If life is what happens to our plans, then dance is what happens to our steps.
ideas sometimes when you wait they come to you.

Preparation for starting with BAPP

Sunday, 18 December 2016

Going into the Holiday Break

Happy Holidays

Rest: My computer needs a healing !!  so it will be out of action for a couple of days.

Feedback: if you are waiting for me to respond to an email - write to me again, because I don't realize you are waiting. I feel like I have double checked everyone and have answered everyone. So I may have missed the email.

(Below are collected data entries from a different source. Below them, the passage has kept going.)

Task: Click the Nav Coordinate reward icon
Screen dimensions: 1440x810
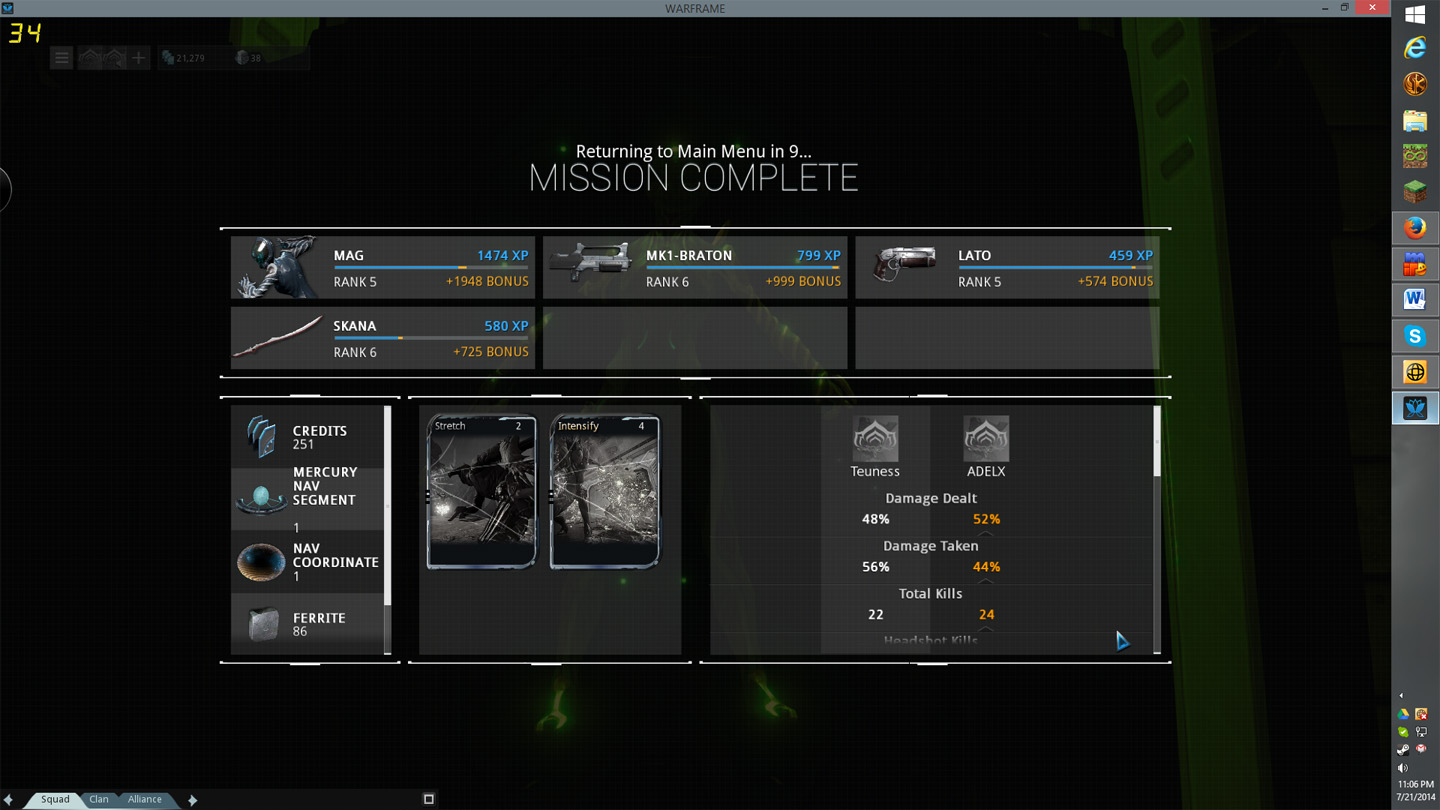Action: coord(261,562)
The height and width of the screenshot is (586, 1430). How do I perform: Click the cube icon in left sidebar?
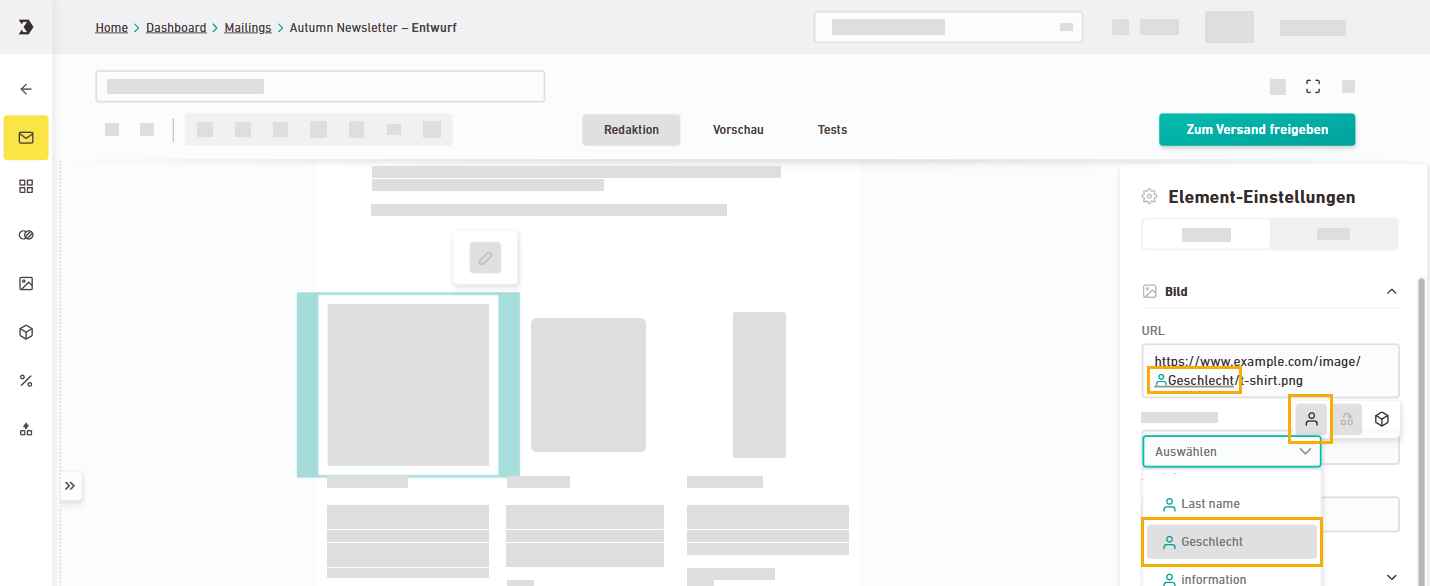point(26,332)
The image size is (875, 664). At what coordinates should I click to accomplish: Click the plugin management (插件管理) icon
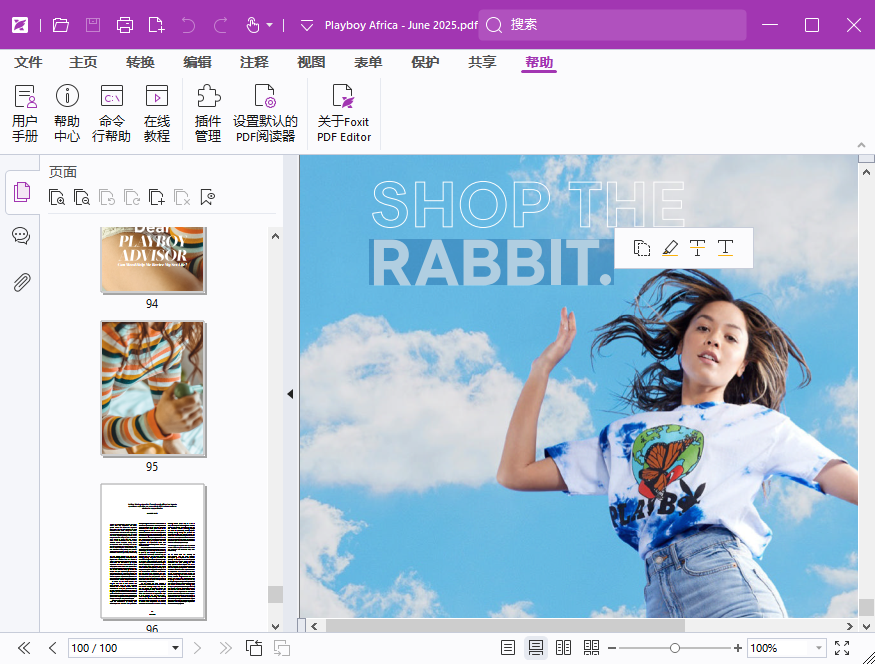tap(208, 113)
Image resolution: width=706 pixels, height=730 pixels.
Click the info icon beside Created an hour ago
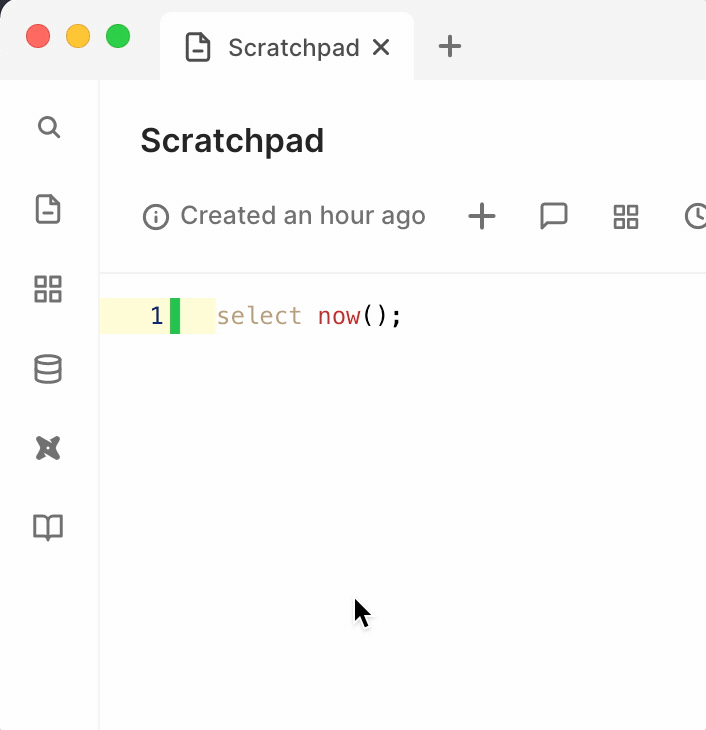point(156,217)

Talk: if you have quick question or want to have a quick de-freak-out feel free to skype me.

Adesola






Wednesday, 14 December 2016

Quick up-date

The University has let us know UniHub will be down for a couple of days. Students who are due to submit on 6 January (that's us) will be unable to access UniHub on Mon 19 and Tues 20 December 2016.

:)

Friday, 9 December 2016

Talking to people

On Tuesday we had some great conversations.
AM we talked about Module Two planning and Module Three reflection. We found it really helpful to try to concisely tell each other what we were doing. When you try to tell someone what you are doing you notice the parts where you waffle!! or don’t complete a sentence!! These could well be parts you yourself have not completely worked out your thoughts on or that you don’t yet understand.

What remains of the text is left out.